> **WHAT IS EXPECTED**:
Reproduce word for word the portion of the court opinion on fraudulent conveyance below, starting at "[5] During oral" and ending at "the municipal court.".

** Start of SOURCE TEXT **

At the time respondent's amended complaint was filed appellants were in possession of the Edgewater property. Respondent was entitled to either of the remedies set forth in subdivision (a) of section 3439.09 if in fact a fraudulent conveyance occurred. Clearly either of these remedies would affect the title of the Edgewater property. Accordingly, it is our view that the amendments ousted the municipal court of jurisdiction. [86 Cal. App. 3d 825]

[4] However, an additional remedy is recognized by the decisions--a personal judgment against the transferee may be had when he knowingly participates in the fraudulent conveyance with the intention of defrauding creditors. (See Malaquias v. Novo (1943) 59 Cal. App. 2d 225, 232 [138 P.2d 729]; Hy-Lo Unit & Metal Products Co. v. Ryon (1937) 21 Cal. App. 2d 38, 43 [68 P.2d 393]; Pedro v. Soares (1937) 18 Cal. App. 2d 600, 604 [64 P.2d 776].) Respondent alleged in its amended complaint that appellants, the transferees, knowingly participated in the fraudulent conveyance. However, a party may only obtain a money judgment against such a transferee when the property is no longer available. (Aggregates Associated, Inc. v. Packwood (1962) 58 Cal. 2d 580, 591 [25 Cal. Rptr. 545, 375 P.2d 425], disapproved on other grounds in Liodas v. Sahadi (1977) 19 Cal. 3d 278, 292-293 [137 Cal. Rptr. 635, 562 P.2d 316]; Stearns v. Los Angeles City School Dist. (1966) 244 Cal. App. 2d 696, 719 [53 Cal. Rptr. 482]; Hy-Lo Unit & Metal Products Co. v. Ryon, supra, 21 Cal.App.3d at p. 43; Pedro v. Soares, supra, 18 Cal.App.2d at p. 604; Clark, Tort Liability for Fraudulent Conveyances (1967) 19 Stan.L.Rev. 636, 638-639.)

[5] During oral argument of this case, we were informed by both parties that appellants no longer have a possessory interest in the Edgewater property. They have sold the property. Consequently, the remedies provided for in section 3439.09 are no longer available to respondent. However, he may obtain a money judgment against appellants as prayed. Therefore, any judgment which the municipal court could now render will not affect title to the Edgewater property. Manifestly, the causes and judgment would be within the jurisdiction of the municipal court.

** End of SOURCE TEXT **
** Start of RECORDS SHOWN **

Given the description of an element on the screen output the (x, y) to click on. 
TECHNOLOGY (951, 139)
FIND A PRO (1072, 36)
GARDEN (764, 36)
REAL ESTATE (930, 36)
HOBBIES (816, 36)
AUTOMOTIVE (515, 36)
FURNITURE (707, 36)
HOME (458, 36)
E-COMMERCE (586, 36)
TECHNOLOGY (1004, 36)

** End of RECORDS SHOWN **

> **COMPLETED TASK**:
[5] During oral argument of this case, we were informed by both parties that appellants no longer have a possessory interest in the Edgewater property. They have sold the property. Consequently, the remedies provided for in section 3439.09 are no longer available to respondent. However, he may obtain a money judgment against appellants as prayed. Therefore, any judgment which the municipal court could now render will not affect title to the Edgewater property. Manifestly, the causes and judgment would be within the jurisdiction of the municipal court.